• Stated problem
Restate the records starting at the very first line and ending at the line that contains "click(x=189, y=76)", both included and nothing beyond them, keeping the requests. Multiply each x and y coordinate in the answers by 1.25 and round the result to a whole number, with halves rounded up.

• Data lines
#####

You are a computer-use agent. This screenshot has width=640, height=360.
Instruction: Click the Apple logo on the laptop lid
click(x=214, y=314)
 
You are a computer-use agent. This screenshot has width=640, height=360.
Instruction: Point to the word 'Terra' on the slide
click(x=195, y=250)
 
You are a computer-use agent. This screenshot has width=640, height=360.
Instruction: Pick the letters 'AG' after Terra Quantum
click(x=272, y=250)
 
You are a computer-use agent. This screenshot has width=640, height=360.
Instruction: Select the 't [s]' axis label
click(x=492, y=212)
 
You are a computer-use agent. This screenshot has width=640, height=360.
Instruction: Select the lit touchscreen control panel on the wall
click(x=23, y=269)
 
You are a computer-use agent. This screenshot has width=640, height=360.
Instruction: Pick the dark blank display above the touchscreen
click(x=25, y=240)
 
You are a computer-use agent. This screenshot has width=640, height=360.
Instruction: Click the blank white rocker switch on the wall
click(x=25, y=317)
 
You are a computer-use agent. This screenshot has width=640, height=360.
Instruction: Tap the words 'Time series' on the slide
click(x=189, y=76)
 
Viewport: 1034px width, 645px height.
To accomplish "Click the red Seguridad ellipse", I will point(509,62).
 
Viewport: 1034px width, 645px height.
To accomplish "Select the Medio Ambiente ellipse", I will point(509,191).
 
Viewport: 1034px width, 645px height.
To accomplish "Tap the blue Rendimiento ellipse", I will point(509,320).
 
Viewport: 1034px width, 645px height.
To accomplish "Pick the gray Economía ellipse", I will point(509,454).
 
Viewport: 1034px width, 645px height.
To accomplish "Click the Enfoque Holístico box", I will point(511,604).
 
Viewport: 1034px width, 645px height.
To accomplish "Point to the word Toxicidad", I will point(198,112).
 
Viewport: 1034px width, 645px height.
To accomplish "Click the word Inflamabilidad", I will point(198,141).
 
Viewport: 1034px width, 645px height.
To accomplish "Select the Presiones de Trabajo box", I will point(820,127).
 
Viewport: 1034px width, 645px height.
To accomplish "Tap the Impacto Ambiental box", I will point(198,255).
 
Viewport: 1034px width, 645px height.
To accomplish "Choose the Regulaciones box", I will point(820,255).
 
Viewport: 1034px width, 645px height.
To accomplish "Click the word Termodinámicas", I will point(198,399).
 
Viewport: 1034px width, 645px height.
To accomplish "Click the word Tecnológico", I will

#####

• Finished answer
You are a computer-use agent. This screenshot has width=640, height=360.
Instruction: Click the Apple logo on the laptop lid
click(x=268, y=393)
 
You are a computer-use agent. This screenshot has width=640, height=360.
Instruction: Point to the word 'Terra' on the slide
click(x=244, y=313)
 
You are a computer-use agent. This screenshot has width=640, height=360.
Instruction: Pick the letters 'AG' after Terra Quantum
click(x=340, y=313)
 
You are a computer-use agent. This screenshot has width=640, height=360.
Instruction: Select the 't [s]' axis label
click(x=615, y=265)
 
You are a computer-use agent. This screenshot has width=640, height=360.
Instruction: Select the lit touchscreen control panel on the wall
click(x=29, y=336)
 
You are a computer-use agent. This screenshot has width=640, height=360.
Instruction: Pick the dark blank display above the touchscreen
click(x=31, y=300)
 
You are a computer-use agent. This screenshot has width=640, height=360.
Instruction: Click the blank white rocker switch on the wall
click(x=31, y=396)
 
You are a computer-use agent. This screenshot has width=640, height=360.
Instruction: Tap the words 'Time series' on the slide
click(x=236, y=95)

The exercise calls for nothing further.